The Ramsay Centre is committed to “advance education by promoting studies and discussion associated with the establishment and development of western civilisation, including through establishing scholarship funds and educational courses in partnership with universities”. And yet, when discussing such noble western achievements as the Strand Bookstore in New York, the descriptions are dashed off with all the same care for coherence and grammar as a YouTube comment:
“The Strand in New York City was once a bookstore part of a 5 block stretch of what was once known as ‘Book Row’ and has remained the final bookstore standing among that strip. With 18 miles of books, it may have taken a few of its competitors along the way.”
The worst (since deleted — so they do read these back?), describes Van Gogh’s The Starry Night thus: “[it] is a realistic landscape is painted with exaggerated strokes. Commonly interpreted to explore themes of religion, hope and mental health, it is one on the most reproduced works, and appears commonly in our modern world. #art.” Yikes.
PFA spreading? There is probably a word in German for the combination of interest and worry with which Ms Tips read the following story in Reuters: “The curious case of tainted milk from a Maine dairy farm.” This story strongly suggests that perfluoroalkyl substances (or PFAs) have appeared in the fertiliser used on dairy farms in Maine and that they have possible spread across up to 95 sites in the US. According to the piece “the state regulators and health experts are investigating whether the contamination could reflect a much broader problem for farms that used similar methods to fertilise their land”.
PFAs have made the news in Australia in recent years and are in the fire-fighting foam used at a number of Airbases — Williamstown in the Hunter, Amberley near Ipswich, Katherine in the NT, and various airports — and have caused problems in the surrounding areas. Are we about to find out PFAs have spread similarly in Australia? Know more? Get in touch with us anonymously.
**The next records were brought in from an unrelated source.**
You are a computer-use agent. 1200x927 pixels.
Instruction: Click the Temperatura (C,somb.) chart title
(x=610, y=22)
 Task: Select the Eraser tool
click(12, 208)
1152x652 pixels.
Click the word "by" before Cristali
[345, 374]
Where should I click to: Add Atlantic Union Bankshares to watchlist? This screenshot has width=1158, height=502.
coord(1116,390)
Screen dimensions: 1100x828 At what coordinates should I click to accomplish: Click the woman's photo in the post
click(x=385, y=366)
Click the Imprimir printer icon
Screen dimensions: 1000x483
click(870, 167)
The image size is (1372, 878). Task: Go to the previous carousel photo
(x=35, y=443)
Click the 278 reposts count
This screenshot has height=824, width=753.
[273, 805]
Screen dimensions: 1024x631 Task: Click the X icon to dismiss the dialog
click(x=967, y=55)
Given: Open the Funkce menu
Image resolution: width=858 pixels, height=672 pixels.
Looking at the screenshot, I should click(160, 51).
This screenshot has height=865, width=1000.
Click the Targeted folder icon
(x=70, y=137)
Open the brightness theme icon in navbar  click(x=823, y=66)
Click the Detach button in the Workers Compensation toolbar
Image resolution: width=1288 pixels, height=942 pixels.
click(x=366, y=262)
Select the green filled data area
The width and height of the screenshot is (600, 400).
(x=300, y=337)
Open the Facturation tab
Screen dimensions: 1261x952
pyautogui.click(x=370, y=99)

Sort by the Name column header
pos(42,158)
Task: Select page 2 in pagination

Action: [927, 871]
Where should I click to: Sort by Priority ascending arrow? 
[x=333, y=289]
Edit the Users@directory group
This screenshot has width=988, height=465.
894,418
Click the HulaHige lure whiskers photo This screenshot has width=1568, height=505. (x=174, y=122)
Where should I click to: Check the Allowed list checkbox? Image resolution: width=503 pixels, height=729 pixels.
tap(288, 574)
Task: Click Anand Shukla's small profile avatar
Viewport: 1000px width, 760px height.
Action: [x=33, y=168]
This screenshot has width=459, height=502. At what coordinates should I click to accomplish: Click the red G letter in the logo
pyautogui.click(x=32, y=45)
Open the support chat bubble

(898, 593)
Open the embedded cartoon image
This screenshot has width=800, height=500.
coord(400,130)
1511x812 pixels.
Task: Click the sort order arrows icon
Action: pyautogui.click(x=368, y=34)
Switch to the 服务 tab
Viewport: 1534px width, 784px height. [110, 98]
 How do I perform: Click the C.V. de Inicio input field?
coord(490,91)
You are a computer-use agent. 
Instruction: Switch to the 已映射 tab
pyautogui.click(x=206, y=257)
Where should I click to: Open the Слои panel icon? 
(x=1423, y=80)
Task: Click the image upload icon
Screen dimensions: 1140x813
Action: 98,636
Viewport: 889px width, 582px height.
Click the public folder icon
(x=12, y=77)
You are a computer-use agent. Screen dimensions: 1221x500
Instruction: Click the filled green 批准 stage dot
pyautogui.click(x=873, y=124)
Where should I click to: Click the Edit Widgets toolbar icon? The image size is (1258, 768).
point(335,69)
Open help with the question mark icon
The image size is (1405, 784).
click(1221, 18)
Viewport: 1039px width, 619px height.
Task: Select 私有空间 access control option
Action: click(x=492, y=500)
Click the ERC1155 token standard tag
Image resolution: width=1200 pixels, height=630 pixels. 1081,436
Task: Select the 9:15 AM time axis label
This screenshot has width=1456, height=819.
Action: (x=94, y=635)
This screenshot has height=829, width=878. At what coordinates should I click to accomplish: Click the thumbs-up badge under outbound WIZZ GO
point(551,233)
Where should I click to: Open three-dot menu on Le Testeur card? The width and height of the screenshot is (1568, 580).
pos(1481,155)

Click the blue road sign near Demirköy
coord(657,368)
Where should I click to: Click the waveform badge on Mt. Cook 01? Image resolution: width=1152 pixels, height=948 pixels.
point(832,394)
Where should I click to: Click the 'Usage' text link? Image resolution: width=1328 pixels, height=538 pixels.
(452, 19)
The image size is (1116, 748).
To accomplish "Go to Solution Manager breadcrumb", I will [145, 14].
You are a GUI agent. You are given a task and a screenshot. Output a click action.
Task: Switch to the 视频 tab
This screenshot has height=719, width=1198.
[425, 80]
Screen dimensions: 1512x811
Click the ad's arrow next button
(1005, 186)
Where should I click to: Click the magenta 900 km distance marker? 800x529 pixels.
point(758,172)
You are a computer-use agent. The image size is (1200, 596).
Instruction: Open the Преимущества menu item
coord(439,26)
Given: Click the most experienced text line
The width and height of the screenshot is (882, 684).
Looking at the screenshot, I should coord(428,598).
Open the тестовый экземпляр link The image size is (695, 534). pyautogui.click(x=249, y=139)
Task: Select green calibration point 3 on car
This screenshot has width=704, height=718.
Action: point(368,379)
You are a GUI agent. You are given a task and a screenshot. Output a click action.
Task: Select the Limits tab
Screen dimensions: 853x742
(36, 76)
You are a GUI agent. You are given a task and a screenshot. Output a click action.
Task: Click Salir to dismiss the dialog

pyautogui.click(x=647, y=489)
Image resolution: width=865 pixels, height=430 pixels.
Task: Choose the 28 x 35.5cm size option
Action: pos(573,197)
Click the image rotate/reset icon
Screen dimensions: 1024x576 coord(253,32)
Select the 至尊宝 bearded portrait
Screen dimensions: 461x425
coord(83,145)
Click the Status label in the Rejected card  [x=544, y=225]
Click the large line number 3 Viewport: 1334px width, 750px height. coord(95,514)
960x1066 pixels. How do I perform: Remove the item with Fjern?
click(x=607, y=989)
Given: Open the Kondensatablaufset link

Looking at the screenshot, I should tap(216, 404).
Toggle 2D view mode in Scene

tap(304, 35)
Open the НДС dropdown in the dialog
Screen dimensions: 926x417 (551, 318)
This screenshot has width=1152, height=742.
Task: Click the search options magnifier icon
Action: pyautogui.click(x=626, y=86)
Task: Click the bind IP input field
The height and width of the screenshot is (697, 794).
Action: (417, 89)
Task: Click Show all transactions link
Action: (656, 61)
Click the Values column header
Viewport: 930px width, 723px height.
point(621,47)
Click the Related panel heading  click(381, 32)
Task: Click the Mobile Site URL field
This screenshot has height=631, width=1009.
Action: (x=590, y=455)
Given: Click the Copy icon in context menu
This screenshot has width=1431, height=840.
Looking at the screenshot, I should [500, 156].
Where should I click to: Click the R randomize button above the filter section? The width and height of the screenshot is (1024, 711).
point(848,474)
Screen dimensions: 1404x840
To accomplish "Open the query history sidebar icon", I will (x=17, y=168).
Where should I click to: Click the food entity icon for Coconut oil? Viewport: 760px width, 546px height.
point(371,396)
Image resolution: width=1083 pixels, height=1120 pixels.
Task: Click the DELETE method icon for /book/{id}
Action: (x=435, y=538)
Joyce is no gun. Yep, former deputy prime minister and combination of an eggplant emoji and a landmine Barnaby Joyce is the best retail politician in the country, we’re frequently reminded. While the focus this morning falls on One Nation’s attempt to extract money from the National Rifle Association to push for deregulation of gun ownership in Australia, it’s worth remembering that Joyce, just yesterday, seemed to quietly push for the same thing while telling the SMH that the Nationals needed to “shift to the right” to counter the rise of parties like the Shooters, Fishers and Farmers. Like his observation that he’d written his book for “predominantly white” audiences, the call came in the midst of a series of other observations:
They believe you have too much regulation on tree clearing. Too much regulation on the ownership of firearms, too much regulation on everything you do on your land. They believe an urban constituency assuages their guilt by putting further restrictions on regional people
And, just like his whistle about white people — and, well, so much of what he says — Ms Tips can’t help but wonder just who this “great retail politician” is actually pitching to?